Jul 10 06:58:24 MST: %BGP-3-NOTIFICATION: sent to neighbor X.X.X.X 3/3 (update missing required attributes) 0 bytes

Anyone clueful at GBLX listening? We've been down for about 4 hours,
and the NOC (call center) people are less than helpful.

bill

I don't know about gblx, but I saw a problem like this at our border.
After JunOS was upgraded to 5.3r2.4 (other side IOS) the session was
continually being reset. The bgp session between theser two peers
was setup with family inet any (for multicast peering) and when that
was removed, the problem went away.
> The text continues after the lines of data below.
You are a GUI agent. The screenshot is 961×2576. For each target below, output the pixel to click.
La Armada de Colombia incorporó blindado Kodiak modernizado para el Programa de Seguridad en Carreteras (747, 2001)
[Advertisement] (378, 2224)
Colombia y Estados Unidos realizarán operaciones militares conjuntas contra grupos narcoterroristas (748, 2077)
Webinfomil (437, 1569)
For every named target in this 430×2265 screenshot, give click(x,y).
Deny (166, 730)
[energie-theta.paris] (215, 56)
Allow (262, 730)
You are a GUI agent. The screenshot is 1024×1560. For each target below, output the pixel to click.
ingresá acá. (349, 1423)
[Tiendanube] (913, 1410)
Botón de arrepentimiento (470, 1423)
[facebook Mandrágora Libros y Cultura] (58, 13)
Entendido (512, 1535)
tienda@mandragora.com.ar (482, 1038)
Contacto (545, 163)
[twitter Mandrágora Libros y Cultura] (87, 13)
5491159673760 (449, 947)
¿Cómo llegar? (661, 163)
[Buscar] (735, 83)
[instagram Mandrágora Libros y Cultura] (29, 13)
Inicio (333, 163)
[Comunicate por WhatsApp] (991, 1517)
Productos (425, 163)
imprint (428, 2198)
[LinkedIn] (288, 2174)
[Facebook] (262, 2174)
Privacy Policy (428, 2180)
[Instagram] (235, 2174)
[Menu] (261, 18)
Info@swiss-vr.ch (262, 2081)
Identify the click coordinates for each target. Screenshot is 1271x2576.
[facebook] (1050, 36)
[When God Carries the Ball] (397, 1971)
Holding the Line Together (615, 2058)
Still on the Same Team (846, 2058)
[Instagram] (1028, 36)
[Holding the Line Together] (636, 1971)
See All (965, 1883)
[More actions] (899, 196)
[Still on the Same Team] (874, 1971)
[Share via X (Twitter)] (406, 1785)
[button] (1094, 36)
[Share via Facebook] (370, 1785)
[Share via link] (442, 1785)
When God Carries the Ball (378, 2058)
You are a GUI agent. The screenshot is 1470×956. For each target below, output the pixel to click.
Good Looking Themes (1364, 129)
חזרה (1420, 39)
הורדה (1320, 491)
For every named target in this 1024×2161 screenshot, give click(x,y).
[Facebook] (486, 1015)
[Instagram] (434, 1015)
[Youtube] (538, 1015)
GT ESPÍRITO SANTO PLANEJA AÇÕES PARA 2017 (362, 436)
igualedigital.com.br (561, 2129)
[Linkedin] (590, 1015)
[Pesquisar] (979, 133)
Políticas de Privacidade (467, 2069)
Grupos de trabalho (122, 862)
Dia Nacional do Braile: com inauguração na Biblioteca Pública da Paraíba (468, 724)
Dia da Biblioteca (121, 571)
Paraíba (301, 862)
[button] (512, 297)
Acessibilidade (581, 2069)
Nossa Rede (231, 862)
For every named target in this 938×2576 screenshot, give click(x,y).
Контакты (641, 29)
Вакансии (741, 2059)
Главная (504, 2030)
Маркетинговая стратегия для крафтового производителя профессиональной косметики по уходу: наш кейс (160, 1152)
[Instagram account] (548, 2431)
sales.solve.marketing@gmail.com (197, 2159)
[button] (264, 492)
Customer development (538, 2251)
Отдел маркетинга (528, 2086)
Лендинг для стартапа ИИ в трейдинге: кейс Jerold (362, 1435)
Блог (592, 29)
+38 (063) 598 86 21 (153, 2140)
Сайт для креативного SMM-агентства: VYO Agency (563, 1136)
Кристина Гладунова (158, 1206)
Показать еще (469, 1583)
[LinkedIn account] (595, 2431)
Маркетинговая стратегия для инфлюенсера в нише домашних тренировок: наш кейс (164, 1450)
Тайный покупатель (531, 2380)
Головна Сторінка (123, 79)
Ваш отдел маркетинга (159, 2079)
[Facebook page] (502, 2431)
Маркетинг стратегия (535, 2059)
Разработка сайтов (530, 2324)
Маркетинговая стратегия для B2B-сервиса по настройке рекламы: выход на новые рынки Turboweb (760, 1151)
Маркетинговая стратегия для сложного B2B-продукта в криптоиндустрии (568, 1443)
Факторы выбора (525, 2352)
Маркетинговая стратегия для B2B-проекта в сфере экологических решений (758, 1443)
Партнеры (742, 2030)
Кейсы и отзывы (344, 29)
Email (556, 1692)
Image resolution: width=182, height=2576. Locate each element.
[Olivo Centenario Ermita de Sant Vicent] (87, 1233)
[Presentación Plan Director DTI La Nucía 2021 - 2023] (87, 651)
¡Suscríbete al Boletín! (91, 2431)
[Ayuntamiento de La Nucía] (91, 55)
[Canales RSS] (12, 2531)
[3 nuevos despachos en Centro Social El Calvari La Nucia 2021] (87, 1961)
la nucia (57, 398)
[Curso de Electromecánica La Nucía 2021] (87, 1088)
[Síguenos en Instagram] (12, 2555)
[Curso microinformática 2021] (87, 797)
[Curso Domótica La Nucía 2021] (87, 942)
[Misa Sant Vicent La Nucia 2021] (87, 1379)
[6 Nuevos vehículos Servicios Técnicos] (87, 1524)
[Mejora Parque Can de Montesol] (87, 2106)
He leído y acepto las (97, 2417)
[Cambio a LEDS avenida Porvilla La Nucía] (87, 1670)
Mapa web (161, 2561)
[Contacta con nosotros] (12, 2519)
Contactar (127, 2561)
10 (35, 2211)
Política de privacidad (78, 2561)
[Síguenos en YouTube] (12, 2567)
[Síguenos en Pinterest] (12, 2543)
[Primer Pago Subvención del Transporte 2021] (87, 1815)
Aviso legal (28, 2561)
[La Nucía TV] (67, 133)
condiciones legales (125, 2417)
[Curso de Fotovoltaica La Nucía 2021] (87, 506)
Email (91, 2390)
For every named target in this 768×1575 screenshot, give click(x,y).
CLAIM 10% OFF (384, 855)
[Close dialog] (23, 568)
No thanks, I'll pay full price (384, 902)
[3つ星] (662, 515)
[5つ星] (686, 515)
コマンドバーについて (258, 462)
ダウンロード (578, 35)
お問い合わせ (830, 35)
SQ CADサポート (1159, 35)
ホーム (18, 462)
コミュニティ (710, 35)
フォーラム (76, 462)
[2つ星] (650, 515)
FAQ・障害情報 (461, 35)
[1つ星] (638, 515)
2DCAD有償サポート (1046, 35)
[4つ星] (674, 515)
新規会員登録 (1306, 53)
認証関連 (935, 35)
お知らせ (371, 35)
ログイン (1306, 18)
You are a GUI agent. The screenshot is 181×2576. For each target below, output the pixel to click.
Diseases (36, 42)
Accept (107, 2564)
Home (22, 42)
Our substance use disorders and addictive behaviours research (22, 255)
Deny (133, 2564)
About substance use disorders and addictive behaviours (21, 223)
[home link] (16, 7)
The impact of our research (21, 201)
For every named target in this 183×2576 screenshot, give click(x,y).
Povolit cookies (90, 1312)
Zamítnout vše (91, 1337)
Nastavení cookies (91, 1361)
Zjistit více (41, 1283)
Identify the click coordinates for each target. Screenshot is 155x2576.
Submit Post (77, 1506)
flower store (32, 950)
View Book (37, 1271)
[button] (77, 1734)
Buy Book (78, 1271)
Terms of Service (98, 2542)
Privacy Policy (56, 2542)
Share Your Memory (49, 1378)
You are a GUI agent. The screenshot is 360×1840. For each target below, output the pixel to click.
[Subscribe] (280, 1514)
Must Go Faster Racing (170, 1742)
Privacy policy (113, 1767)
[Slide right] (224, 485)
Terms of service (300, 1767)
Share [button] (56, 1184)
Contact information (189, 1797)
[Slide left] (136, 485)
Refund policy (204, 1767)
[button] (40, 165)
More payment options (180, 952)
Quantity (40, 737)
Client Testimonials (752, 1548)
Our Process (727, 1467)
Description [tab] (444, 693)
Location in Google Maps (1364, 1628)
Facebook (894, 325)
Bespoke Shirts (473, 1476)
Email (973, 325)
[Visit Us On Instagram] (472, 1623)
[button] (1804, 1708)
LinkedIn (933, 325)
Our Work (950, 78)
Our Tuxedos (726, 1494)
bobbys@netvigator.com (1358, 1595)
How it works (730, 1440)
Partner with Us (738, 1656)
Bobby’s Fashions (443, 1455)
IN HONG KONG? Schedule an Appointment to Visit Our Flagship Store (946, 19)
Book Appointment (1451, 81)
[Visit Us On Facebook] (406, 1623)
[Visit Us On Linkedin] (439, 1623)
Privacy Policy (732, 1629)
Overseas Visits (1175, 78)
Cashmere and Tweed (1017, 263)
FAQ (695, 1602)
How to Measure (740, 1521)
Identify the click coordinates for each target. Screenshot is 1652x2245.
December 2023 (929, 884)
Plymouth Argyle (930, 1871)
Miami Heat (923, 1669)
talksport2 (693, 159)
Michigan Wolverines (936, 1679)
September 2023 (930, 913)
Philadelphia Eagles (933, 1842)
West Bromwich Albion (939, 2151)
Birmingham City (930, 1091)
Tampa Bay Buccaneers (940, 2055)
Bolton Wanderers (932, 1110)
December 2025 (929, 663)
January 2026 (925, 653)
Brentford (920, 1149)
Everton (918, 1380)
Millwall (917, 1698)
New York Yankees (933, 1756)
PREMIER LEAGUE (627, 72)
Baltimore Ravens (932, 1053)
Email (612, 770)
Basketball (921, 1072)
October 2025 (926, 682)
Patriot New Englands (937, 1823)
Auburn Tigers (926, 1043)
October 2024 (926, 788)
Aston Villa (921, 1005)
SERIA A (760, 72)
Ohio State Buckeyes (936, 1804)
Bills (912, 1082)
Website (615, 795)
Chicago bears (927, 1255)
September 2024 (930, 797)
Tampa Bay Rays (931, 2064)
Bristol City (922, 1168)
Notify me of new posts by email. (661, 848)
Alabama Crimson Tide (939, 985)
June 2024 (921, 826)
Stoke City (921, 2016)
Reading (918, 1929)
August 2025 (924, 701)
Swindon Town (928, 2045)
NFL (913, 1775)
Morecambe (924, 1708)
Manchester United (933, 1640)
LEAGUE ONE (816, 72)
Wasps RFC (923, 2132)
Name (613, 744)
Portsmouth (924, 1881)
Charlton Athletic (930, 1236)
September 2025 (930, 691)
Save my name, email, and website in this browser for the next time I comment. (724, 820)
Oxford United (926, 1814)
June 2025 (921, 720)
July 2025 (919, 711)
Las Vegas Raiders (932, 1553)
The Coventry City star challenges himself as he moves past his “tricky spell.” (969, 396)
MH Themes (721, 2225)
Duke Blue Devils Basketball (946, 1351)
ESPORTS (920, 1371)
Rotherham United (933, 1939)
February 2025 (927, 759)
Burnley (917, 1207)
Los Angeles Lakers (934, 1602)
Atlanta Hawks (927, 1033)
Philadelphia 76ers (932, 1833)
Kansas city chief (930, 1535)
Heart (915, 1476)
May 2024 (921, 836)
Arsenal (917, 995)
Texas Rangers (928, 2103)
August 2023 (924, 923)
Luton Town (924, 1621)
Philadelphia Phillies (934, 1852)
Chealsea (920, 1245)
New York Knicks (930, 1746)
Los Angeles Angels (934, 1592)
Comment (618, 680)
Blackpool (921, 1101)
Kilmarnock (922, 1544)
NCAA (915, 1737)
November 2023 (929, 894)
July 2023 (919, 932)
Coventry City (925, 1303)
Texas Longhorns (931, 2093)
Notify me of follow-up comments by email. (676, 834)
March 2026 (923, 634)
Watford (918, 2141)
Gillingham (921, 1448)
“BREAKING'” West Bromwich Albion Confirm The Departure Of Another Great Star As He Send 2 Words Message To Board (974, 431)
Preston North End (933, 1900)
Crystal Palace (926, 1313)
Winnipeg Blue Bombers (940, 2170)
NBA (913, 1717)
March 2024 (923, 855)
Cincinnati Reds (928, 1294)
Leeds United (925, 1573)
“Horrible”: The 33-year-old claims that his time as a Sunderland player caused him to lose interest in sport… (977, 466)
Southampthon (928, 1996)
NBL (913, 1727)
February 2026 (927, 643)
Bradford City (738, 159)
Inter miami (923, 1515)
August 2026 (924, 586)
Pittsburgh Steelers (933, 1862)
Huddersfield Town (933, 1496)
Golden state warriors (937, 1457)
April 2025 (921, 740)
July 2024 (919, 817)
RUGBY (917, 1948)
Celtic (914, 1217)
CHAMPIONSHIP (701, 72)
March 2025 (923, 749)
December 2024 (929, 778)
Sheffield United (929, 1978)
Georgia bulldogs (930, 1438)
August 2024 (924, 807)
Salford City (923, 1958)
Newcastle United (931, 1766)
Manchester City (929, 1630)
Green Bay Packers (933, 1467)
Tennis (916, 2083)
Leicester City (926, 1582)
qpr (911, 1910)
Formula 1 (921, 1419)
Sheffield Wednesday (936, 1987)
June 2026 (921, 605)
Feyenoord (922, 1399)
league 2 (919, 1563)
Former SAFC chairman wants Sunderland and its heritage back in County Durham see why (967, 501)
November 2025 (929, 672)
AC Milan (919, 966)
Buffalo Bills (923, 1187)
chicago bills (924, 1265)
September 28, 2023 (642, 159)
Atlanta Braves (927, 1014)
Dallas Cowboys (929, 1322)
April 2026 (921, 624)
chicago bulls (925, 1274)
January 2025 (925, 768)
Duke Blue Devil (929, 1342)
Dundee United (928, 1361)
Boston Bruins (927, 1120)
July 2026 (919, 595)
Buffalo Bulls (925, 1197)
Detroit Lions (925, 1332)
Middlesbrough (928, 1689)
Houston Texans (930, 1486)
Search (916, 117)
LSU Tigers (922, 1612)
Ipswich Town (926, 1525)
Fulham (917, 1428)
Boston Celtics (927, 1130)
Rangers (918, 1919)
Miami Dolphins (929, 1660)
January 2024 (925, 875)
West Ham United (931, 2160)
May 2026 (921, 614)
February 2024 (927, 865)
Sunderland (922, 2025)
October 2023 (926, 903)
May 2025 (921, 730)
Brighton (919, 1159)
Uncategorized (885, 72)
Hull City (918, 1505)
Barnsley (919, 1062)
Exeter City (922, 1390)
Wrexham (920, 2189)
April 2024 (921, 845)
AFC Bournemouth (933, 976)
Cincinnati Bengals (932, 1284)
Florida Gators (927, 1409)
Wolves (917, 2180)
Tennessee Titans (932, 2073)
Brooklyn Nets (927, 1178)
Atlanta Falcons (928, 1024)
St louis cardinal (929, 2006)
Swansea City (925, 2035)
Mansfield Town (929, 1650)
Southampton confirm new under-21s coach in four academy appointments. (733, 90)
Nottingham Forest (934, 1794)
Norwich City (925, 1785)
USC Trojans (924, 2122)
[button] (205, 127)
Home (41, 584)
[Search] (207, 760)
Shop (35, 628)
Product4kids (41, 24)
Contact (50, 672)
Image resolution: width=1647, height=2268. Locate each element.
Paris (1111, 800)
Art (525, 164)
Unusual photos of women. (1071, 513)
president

I also heard about a problem that
may be related I2 was having with their Juniper code, it sounded
related, but I haven't investigated the details yet.

John

This sounds an awful lot like a problem we saw awhile back when
upgrading from JUNOS 4.x to 5.x. At some point (I don't remember
exactly when, but the details should be in the case notes of
PR.19592) Juniper implemented a change that which makes their box
compliant with RFC 2858. However, when speaking BGP with a
non-RFC-compliant box (such as a Cisco running something like
12.0(15)S) the session flaps continuously in the manner you
describe because the other box expects the NEXT_HOP attribute to
be present in every update message.

Quoting from an email exchange I had with our Juniper rep:

"The result of the change is that JUNOS no longer sends the NEXT_HOP
attribute in an UPDATE message if only the MP_REACH_NLRI attribute is
present. A workaround is to only use family inet unicast instead of
multicast or any on all BGP sessions to those cisco routers or upgrade
all of the cisco routers."

You might try forcing 'nlri uni' on your side to see if that
does anything.

Interested parties may wish to have a look at PR.22527, which was
opened at our request and adds a knob to revert back to the
non-RFC-compliant behavior, which is useful during a transition
period.

--Jeff

That was it- A quick TAC case later (about 10 minutes turnaround from
problem submission to resolution- upgrade IOS or remove multicast from
bgp peer) and the problem is fixed. I removed multicast since it was
not required on this peer, and will schedule the IOS upgrade during
a more friendly maintenance window.

GBLX, however, has not returned my call since I opened a high priority,
customer down ticket about 1.5 hours ago. Like all other support calls
to their NOC, this seems to have disappeared into nevernever land.
I love the GBLX network when it works, but god help you if you ever
need to talk to a clueful NOC person to fix a problem (especially after
hours.)

bill

Can you provide any details as to why you had to "remove multicast" -
do you mean, remove MBGP ? Or is there more?

nanog wrote:

Yes, removing MBGP from the neighbor statement. Sorry for the ambiguity.

bill